Informacje

21.06.18, g. 09:50

Lucasfilm wciska pauzę!

Po finansowym rozczarowaniu, jakie przyniósł ze sobą film Han Solo: Gwiezdne wojny – historie, włodarze Lucasfilmu postanowili przystopować trochę i zastanowić się nad przyczynami porażki. 

 

Co to oznacza dla kolejnych gwiezdnowojennych produkcji? Według nieoficjalnych doniesień prace nad następnymi “pełnoprawnymi” epizodami będą kontynuowane zgodnie z planem, w zawieszeniu natomiast znajdą się wszystkie spin-offy. Źródła z Lucasfilm już od jakiegoś czasu przekazywały informacje, jakoby samodzielny film o przygodach Obi-Wana Kenobiego znajdował się w fazie pre-produkcji. 

 

Doniesienia te zdają się potwierdzać inne przecieki, sugerujące, że odbywały się już rozmowy między Disney/Lucasfilm a Ewanem McGregorem. Sam aktor ponoć jest zainteresowany powrotem do kultowej roli , ale w najbliższym czasie ma dość napięty grafik. Całkiem możliwe, że to właśnie jest jeden z kolejnych powodów, dla których prace nad spin-offem zawieszono.

 

 

Oczywiście fajni Gwiezdnych wojen doskonale wiedzą, dlaczego Han Solo okazał się porażką. Kosztujący ponad 300 milionów dolarów spin-off jeszcze na siebie nawet nie zarobił, co zrzuca się na karb kiepskiego marketingu, niezbyt szczęśliwej daty premiery czy licznych kontrowersji związanych z samym filmem. Mowa tu oczywiście o słynnych dokrętkach oraz o lekcjach aktorstwa, jakie ponoć musiał pobierać grający Hana Alden Ehrenreich.

 

Nie bez znaczenia pozostaje fakt, że Gwiezdne wojny dla wielu widzów są szczególnym wydarzeniem, a wypuszczanie kolejnych produkcji co pół roku zwyczajnie rozmienia kultową markę na drobne. Chronologia wydarzeń serwowanych przez Lucasfilm również nie pomaga – jakby mało było zamieszania z kolejnością Epizodów IV-VI i I-III, teraz między częściami VII, VIII i IX wrzuca się obrazy, których akcja umiejscowiona jest w zupełnie innych okresach historii Gwiezdnej sagi. U “przeciętnego śmiertelnika” taki galimatias może wywołać zawrót głowy i chyba nie powinno dziwić, że nowych fanów serii, czekających na kolejne przygody Rey, nie interesuje kupa kłaków latająca największym złomem w Galaktyce...

 

Oprócz odłożenia prac nad Obi-Wanem, Lucasfilm nie potwierdził rozpoczęcia produkcji żadnego innego spin-offu, jednak w kuluarach bardzo często pada “nazwisko” Bobby Fetta. Pewnym jest, że po Epizodzie IX, wyreżyserowanym przez JJ. Abramsa, widzów czeka kolejna trylogia. Na ten moment kojarzone jest z nią nazwisko Riana Johnsona. W produkcji znajdują się również gwiezdnowojenne seriale, ale ich treść otacza ciągle mgła tajemnicy. 

 

 

źródło

Komentarze

Nie bez znaczenia pozostaje fakt, że Gwiezdne wojny dla wielu widzów są szczególnym wydarzeniem, a wypuszczanie kolejnych produkcji co pół roku zwyczajnie rozmienia kultową markę na drobne.

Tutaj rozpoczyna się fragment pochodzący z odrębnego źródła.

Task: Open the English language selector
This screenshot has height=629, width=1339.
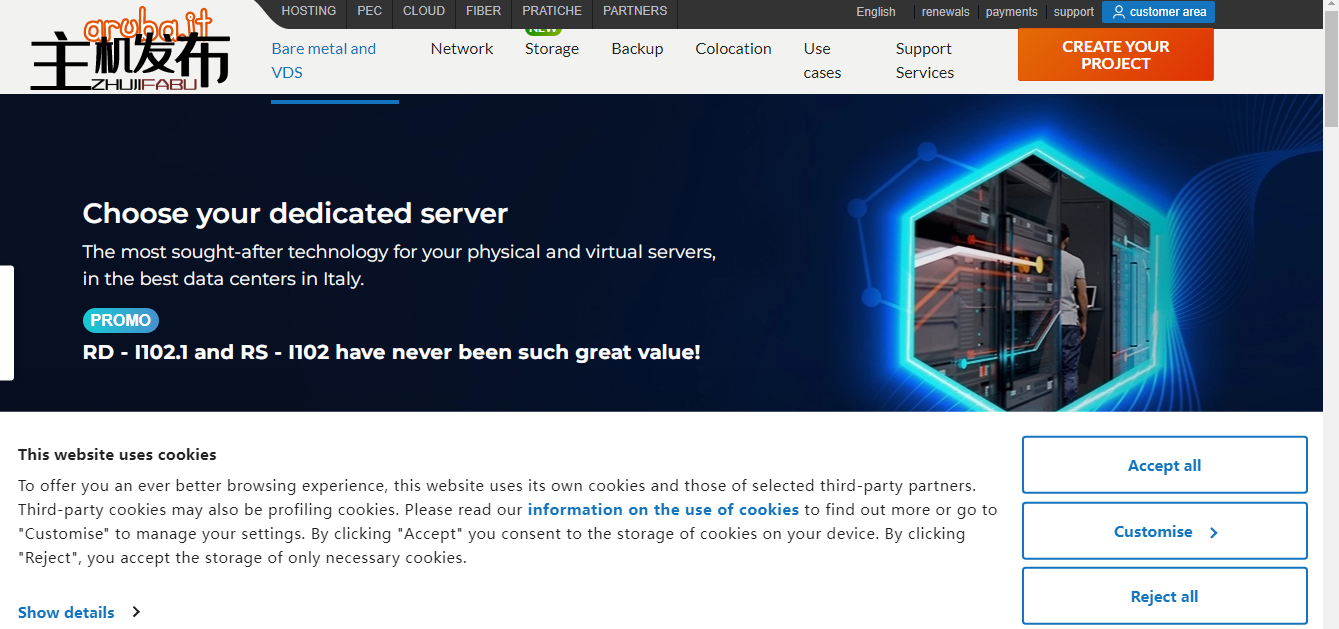Action: tap(875, 12)
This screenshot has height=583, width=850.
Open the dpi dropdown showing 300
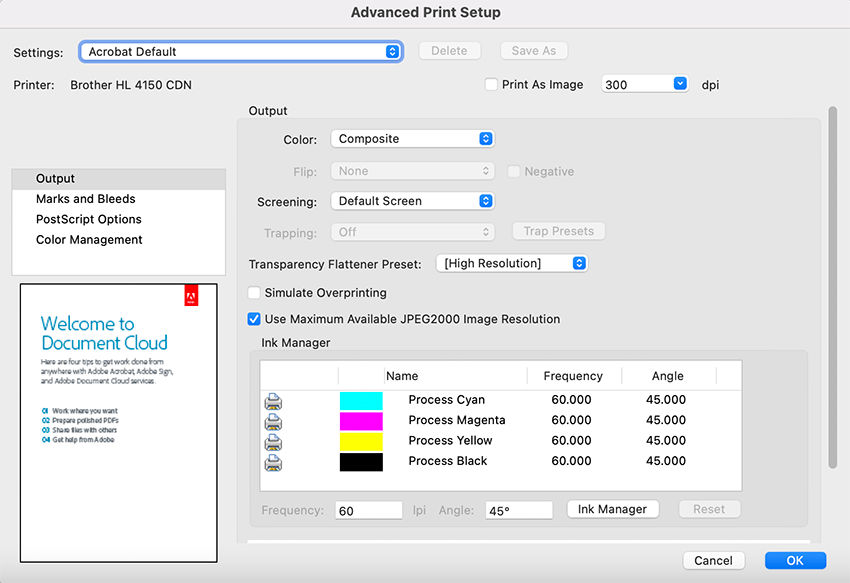coord(645,84)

Święte słowa. Powinni jeszcze skończyć z tymi hollywoodzkimi scenariuszami “na jedno kopyto”. Wszędzie tylko Republika i wybuchy...

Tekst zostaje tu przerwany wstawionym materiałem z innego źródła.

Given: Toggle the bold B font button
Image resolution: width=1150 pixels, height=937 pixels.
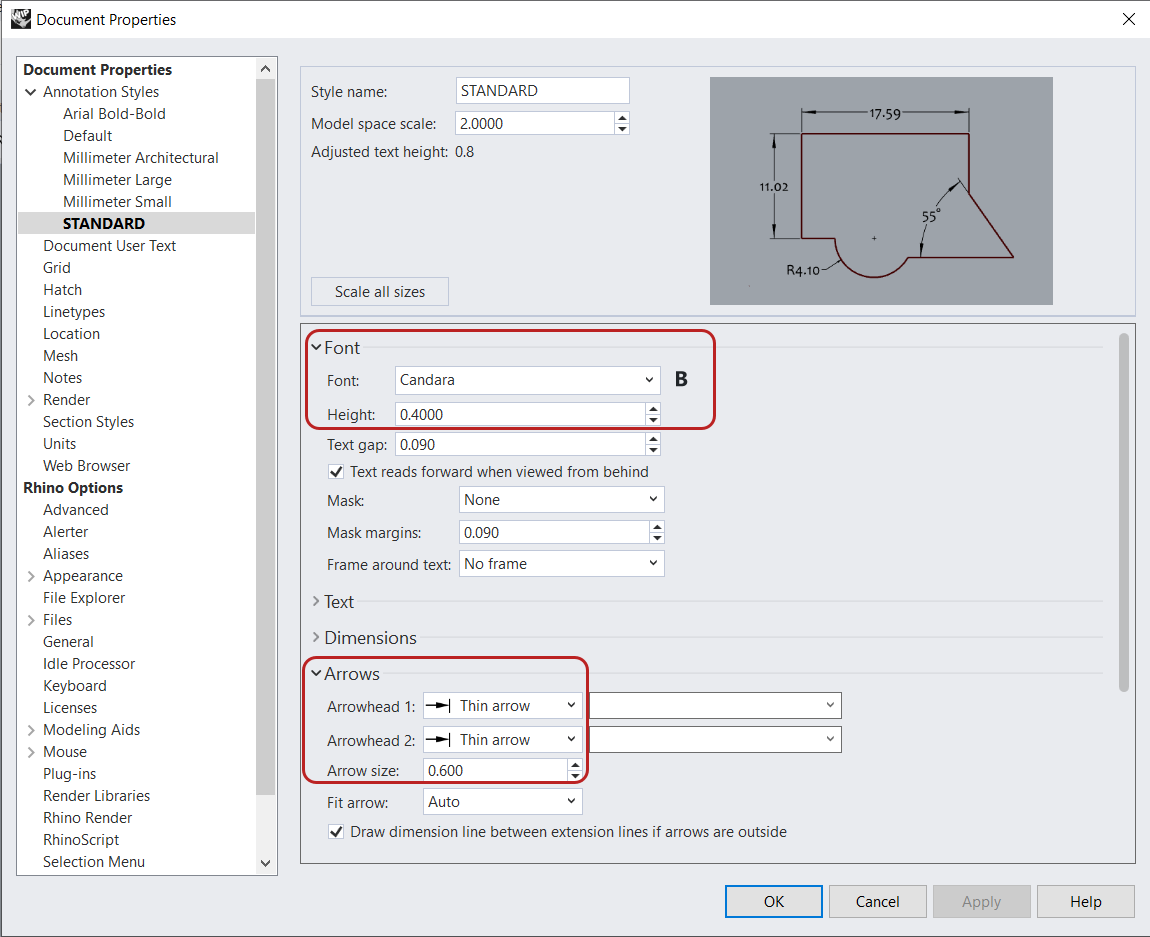Looking at the screenshot, I should pyautogui.click(x=681, y=380).
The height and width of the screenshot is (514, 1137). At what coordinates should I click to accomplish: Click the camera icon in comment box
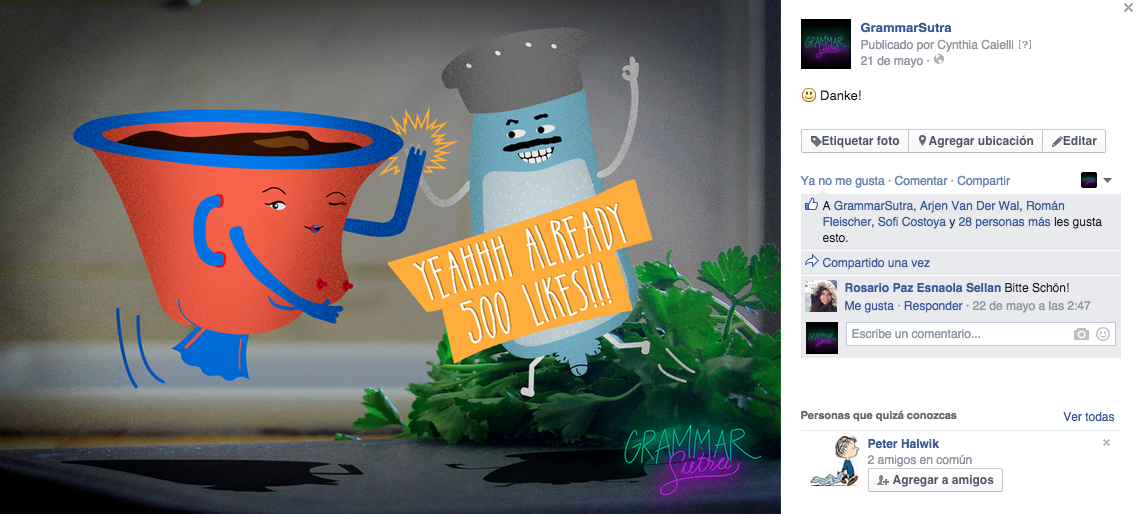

Choć film trzyma akurat zadowalający (z plusem) poziom nowej trylogii.

"Tam, gdzie nie ma echa, nie ma też opisu przestrzeni ani miłości. Jest tylko cisza."

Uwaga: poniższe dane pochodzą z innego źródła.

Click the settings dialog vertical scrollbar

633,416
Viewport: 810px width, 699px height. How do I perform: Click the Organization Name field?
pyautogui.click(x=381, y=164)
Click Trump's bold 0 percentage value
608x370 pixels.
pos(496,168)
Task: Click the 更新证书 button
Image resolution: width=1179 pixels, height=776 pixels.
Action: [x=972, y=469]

Niech jeszcze Marvel wciśnie i będzie święty spokój.

Nie zauważyłem tu argumentu, przez który odechciało się iść na tę cześć. Nawet zwiastuna nie obejrzałem, bo... niesmak pozostał po poprzedniej. 

Średniość filmu w połączeniu z wysokim budżetem, są moim zdaniem głównym powodem klapy finansowej tego projektu. Disney nie powinien celować w masy wysokobudżetowym blockbusterem w formie pobocznej historii, a raczej w zagorzałych fanów, czymś tańszym, ale ambitniejszym z odważniejszymi pomysłami. Może powierzenie tego reżyserom ze środowisk indy jest jakimś pomysłem.